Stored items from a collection

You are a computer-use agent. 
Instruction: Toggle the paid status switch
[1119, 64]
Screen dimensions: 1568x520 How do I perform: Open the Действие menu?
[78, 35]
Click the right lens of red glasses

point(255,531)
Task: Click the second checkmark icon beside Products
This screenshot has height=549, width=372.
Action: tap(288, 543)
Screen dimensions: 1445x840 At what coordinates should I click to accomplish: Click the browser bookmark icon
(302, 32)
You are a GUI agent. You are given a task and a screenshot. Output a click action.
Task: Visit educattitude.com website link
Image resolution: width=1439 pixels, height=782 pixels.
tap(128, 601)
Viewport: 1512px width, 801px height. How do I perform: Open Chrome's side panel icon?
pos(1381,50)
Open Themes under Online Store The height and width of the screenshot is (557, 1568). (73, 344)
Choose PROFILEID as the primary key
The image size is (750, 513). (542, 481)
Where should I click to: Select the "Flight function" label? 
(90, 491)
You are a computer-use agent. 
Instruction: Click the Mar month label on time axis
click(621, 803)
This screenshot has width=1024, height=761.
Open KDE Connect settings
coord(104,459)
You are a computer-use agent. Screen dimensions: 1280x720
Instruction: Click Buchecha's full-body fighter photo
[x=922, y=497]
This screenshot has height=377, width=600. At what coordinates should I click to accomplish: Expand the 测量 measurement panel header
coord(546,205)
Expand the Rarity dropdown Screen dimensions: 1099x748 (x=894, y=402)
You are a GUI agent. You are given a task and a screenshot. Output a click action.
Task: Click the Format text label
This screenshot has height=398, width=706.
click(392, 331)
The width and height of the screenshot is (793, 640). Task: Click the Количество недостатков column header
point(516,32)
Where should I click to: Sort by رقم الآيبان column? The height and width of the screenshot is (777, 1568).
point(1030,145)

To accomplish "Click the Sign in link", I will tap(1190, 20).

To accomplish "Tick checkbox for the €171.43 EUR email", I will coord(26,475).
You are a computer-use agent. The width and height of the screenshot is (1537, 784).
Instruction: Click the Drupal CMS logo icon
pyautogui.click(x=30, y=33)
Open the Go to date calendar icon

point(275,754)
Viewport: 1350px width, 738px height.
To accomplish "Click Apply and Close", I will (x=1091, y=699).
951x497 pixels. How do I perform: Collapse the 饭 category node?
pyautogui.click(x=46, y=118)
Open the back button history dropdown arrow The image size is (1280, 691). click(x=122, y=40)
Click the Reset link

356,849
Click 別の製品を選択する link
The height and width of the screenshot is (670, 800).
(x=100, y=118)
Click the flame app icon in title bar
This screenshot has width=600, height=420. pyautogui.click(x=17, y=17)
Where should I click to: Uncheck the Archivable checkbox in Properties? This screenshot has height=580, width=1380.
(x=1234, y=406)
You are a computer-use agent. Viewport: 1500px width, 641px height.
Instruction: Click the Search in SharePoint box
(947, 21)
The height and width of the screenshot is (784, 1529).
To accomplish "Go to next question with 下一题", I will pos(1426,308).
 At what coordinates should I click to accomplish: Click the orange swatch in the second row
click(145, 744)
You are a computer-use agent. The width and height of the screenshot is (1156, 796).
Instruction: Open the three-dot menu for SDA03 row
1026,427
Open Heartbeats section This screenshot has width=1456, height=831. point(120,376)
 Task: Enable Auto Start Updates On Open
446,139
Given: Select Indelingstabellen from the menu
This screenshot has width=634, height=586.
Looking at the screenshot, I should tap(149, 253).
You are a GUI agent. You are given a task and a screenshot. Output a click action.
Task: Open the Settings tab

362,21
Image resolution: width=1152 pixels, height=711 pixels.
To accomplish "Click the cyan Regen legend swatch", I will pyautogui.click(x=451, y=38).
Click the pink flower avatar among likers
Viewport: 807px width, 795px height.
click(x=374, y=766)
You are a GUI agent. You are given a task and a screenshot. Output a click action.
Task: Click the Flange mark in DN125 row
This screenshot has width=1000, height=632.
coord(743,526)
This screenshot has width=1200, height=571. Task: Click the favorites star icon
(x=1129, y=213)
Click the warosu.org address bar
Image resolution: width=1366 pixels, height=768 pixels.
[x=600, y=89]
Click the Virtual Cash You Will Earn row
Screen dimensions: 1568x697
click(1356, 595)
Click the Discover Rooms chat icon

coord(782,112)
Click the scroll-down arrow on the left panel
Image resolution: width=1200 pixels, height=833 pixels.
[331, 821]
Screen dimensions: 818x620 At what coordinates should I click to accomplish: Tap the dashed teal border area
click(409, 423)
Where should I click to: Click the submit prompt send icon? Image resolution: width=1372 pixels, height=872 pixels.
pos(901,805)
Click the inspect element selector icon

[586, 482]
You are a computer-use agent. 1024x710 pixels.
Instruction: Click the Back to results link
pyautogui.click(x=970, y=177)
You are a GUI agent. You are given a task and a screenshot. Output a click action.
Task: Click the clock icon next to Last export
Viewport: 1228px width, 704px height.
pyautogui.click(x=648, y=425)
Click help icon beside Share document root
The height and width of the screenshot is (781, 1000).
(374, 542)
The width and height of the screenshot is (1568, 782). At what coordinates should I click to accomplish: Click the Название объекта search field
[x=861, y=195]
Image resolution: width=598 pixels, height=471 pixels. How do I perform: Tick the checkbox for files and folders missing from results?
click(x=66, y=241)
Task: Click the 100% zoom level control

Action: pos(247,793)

WHAT YOU ARE ASKED TO DO: Please copy out, unchanged, the lines of the listing above starting at the line that contains "951x497 pixels. How" and ending at the line that contains "This screenshot has width=600, height=420.".

SOLUTION FOR THIS EXERCISE:
951x497 pixels. How do I perform: Collapse the 饭 category node?
pyautogui.click(x=46, y=118)
Open the back button history dropdown arrow The image size is (1280, 691). click(x=122, y=40)
Click the Reset link

356,849
Click 別の製品を選択する link
The height and width of the screenshot is (670, 800).
(x=100, y=118)
Click the flame app icon in title bar
This screenshot has width=600, height=420. pyautogui.click(x=17, y=17)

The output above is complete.